DATA FOR PROCESSING below:
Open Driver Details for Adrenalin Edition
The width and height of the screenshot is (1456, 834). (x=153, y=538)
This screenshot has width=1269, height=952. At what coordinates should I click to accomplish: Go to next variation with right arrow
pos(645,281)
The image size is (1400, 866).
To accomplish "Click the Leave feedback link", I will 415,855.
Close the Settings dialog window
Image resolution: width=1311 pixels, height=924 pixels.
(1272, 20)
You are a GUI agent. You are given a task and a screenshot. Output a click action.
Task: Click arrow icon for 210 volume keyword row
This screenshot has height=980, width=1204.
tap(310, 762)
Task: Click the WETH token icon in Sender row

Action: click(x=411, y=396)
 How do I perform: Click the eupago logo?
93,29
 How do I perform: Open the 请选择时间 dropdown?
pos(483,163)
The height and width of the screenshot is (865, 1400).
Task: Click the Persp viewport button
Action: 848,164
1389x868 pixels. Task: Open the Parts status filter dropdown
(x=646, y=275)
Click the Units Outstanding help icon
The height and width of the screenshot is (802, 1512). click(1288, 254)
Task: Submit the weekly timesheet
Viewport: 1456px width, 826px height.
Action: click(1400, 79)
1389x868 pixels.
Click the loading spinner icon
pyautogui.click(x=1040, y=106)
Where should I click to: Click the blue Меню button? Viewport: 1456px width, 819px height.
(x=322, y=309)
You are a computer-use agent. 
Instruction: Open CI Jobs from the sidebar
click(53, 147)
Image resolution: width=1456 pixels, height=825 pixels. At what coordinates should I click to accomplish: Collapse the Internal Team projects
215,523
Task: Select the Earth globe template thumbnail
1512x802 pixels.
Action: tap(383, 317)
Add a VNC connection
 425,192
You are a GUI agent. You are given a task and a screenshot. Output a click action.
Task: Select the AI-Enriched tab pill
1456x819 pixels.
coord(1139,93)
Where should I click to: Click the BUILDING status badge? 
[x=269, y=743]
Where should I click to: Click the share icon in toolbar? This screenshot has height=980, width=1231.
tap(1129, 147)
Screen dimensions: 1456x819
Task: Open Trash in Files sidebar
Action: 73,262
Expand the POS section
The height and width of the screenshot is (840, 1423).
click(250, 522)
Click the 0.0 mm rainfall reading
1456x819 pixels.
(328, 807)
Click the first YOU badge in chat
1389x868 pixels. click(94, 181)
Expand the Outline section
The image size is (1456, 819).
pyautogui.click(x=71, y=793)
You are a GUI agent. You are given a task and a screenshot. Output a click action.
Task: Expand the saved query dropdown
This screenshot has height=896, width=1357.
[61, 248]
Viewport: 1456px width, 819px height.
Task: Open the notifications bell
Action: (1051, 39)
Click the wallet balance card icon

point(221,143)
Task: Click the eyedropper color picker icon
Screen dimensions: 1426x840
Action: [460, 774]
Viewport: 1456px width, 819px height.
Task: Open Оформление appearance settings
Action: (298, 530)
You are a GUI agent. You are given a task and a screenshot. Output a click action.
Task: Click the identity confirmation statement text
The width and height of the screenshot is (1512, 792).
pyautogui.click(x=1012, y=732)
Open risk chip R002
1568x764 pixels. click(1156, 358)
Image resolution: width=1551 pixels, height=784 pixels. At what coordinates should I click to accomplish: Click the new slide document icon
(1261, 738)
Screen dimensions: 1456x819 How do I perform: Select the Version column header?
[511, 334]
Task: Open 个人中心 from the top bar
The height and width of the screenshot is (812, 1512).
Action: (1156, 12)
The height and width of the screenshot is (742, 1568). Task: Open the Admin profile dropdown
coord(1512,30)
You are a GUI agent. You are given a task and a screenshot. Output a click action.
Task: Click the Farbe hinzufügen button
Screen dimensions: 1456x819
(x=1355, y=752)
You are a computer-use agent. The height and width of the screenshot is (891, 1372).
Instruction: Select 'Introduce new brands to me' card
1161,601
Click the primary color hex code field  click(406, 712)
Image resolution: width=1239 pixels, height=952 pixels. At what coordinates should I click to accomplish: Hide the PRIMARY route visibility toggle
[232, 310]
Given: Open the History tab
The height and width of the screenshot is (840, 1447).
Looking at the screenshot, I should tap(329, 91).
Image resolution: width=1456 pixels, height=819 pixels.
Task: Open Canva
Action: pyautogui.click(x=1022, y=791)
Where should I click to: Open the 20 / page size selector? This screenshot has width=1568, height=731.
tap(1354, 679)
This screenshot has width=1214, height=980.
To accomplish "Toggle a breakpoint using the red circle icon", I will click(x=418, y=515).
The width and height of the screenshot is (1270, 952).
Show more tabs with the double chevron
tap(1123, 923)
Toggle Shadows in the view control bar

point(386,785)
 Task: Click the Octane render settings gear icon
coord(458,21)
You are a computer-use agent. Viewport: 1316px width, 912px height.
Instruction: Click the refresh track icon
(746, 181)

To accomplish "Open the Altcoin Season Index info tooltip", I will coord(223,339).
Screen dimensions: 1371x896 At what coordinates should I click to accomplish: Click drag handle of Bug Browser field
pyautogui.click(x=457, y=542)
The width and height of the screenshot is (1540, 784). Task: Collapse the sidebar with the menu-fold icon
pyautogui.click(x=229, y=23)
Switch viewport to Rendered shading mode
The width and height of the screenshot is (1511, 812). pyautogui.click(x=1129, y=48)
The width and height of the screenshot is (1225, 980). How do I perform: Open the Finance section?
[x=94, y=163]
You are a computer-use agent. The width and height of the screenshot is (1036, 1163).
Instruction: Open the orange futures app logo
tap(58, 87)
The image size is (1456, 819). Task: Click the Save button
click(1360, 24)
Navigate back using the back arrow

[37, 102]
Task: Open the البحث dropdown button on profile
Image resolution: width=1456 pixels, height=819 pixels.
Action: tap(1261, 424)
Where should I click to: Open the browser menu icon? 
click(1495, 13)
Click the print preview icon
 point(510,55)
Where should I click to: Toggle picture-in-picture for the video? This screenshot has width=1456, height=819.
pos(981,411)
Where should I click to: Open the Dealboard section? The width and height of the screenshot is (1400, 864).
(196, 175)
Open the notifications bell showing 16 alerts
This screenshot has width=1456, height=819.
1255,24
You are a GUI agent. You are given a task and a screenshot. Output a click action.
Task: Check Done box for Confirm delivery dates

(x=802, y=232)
End of DATA FOR PROCESSING.
• _TASK DIRECTIONS_
Once you have read the records above, set each one down again exactly.

• _FINAL ANSWER_
Open Driver Details for Adrenalin Edition
The width and height of the screenshot is (1456, 834). (x=153, y=538)
This screenshot has width=1269, height=952. At what coordinates should I click to accomplish: Go to next variation with right arrow
pos(645,281)
The image size is (1400, 866).
To accomplish "Click the Leave feedback link", I will 415,855.
Close the Settings dialog window
Image resolution: width=1311 pixels, height=924 pixels.
(1272, 20)
You are a GUI agent. You are given a task and a screenshot. Output a click action.
Task: Click arrow icon for 210 volume keyword row
This screenshot has height=980, width=1204.
tap(310, 762)
Task: Click the WETH token icon in Sender row

Action: click(x=411, y=396)
 How do I perform: Click the eupago logo?
93,29
 How do I perform: Open the 请选择时间 dropdown?
pos(483,163)
The height and width of the screenshot is (865, 1400).
Task: Click the Persp viewport button
Action: 848,164
1389x868 pixels. Task: Open the Parts status filter dropdown
(x=646, y=275)
Click the Units Outstanding help icon
The height and width of the screenshot is (802, 1512). click(1288, 254)
Task: Submit the weekly timesheet
Viewport: 1456px width, 826px height.
Action: click(1400, 79)
1389x868 pixels.
Click the loading spinner icon
pyautogui.click(x=1040, y=106)
Where should I click to: Click the blue Меню button? Viewport: 1456px width, 819px height.
(x=322, y=309)
You are a computer-use agent. 
Instruction: Open CI Jobs from the sidebar
click(53, 147)
Image resolution: width=1456 pixels, height=825 pixels. At what coordinates should I click to accomplish: Collapse the Internal Team projects
215,523
Task: Select the Earth globe template thumbnail
1512x802 pixels.
Action: tap(383, 317)
Add a VNC connection
 425,192
You are a GUI agent. You are given a task and a screenshot. Output a click action.
Task: Select the AI-Enriched tab pill
1456x819 pixels.
coord(1139,93)
Where should I click to: Click the BUILDING status badge? 
[x=269, y=743]
Where should I click to: Click the share icon in toolbar? This screenshot has height=980, width=1231.
tap(1129, 147)
Screen dimensions: 1456x819
Task: Open Trash in Files sidebar
Action: 73,262
Expand the POS section
The height and width of the screenshot is (840, 1423).
click(250, 522)
Click the 0.0 mm rainfall reading
1456x819 pixels.
(328, 807)
Click the first YOU badge in chat
1389x868 pixels. click(94, 181)
Expand the Outline section
The image size is (1456, 819).
pyautogui.click(x=71, y=793)
You are a GUI agent. You are given a task and a screenshot. Output a click action.
Task: Expand the saved query dropdown
This screenshot has height=896, width=1357.
[61, 248]
Viewport: 1456px width, 819px height.
Task: Open the notifications bell
Action: (1051, 39)
Click the wallet balance card icon

point(221,143)
Task: Click the eyedropper color picker icon
Screen dimensions: 1426x840
Action: [460, 774]
Viewport: 1456px width, 819px height.
Task: Open Оформление appearance settings
Action: (298, 530)
You are a GUI agent. You are given a task and a screenshot. Output a click action.
Task: Click the identity confirmation statement text
The width and height of the screenshot is (1512, 792).
pyautogui.click(x=1012, y=732)
Open risk chip R002
1568x764 pixels. click(1156, 358)
Image resolution: width=1551 pixels, height=784 pixels. At what coordinates should I click to accomplish: Click the new slide document icon
(1261, 738)
Screen dimensions: 1456x819 How do I perform: Select the Version column header?
[511, 334]
Task: Open 个人中心 from the top bar
The height and width of the screenshot is (812, 1512).
Action: (1156, 12)
The height and width of the screenshot is (742, 1568). Task: Open the Admin profile dropdown
coord(1512,30)
You are a GUI agent. You are given a task and a screenshot. Output a click action.
Task: Click the Farbe hinzufügen button
Screen dimensions: 1456x819
(x=1355, y=752)
You are a computer-use agent. The height and width of the screenshot is (891, 1372).
Instruction: Select 'Introduce new brands to me' card
1161,601
Click the primary color hex code field  click(406, 712)
Image resolution: width=1239 pixels, height=952 pixels. At what coordinates should I click to accomplish: Hide the PRIMARY route visibility toggle
[232, 310]
Given: Open the History tab
The height and width of the screenshot is (840, 1447).
Looking at the screenshot, I should tap(329, 91).
Image resolution: width=1456 pixels, height=819 pixels.
Task: Open Canva
Action: pyautogui.click(x=1022, y=791)
Where should I click to: Open the 20 / page size selector? This screenshot has width=1568, height=731.
tap(1354, 679)
This screenshot has width=1214, height=980.
To accomplish "Toggle a breakpoint using the red circle icon", I will click(x=418, y=515).
The width and height of the screenshot is (1270, 952).
Show more tabs with the double chevron
tap(1123, 923)
Toggle Shadows in the view control bar

point(386,785)
 Task: Click the Octane render settings gear icon
coord(458,21)
You are a computer-use agent. Viewport: 1316px width, 912px height.
Instruction: Click the refresh track icon
(746, 181)

To accomplish "Open the Altcoin Season Index info tooltip", I will coord(223,339).
Screen dimensions: 1371x896 At what coordinates should I click to accomplish: Click drag handle of Bug Browser field
pyautogui.click(x=457, y=542)
The width and height of the screenshot is (1540, 784). Task: Collapse the sidebar with the menu-fold icon
pyautogui.click(x=229, y=23)
Switch viewport to Rendered shading mode
The width and height of the screenshot is (1511, 812). pyautogui.click(x=1129, y=48)
The width and height of the screenshot is (1225, 980). How do I perform: Open the Finance section?
[x=94, y=163]
You are a computer-use agent. The width and height of the screenshot is (1036, 1163).
Instruction: Open the orange futures app logo
tap(58, 87)
The image size is (1456, 819). Task: Click the Save button
click(1360, 24)
Navigate back using the back arrow

[37, 102]
Task: Open the البحث dropdown button on profile
Image resolution: width=1456 pixels, height=819 pixels.
Action: tap(1261, 424)
Where should I click to: Open the browser menu icon? 
click(1495, 13)
Click the print preview icon
 point(510,55)
Where should I click to: Toggle picture-in-picture for the video? This screenshot has width=1456, height=819.
pos(981,411)
Where should I click to: Open the Dealboard section? The width and height of the screenshot is (1400, 864).
(196, 175)
Open the notifications bell showing 16 alerts
This screenshot has width=1456, height=819.
1255,24
You are a GUI agent. You are given a task and a screenshot. Output a click action.
Task: Check Done box for Confirm delivery dates

(x=802, y=232)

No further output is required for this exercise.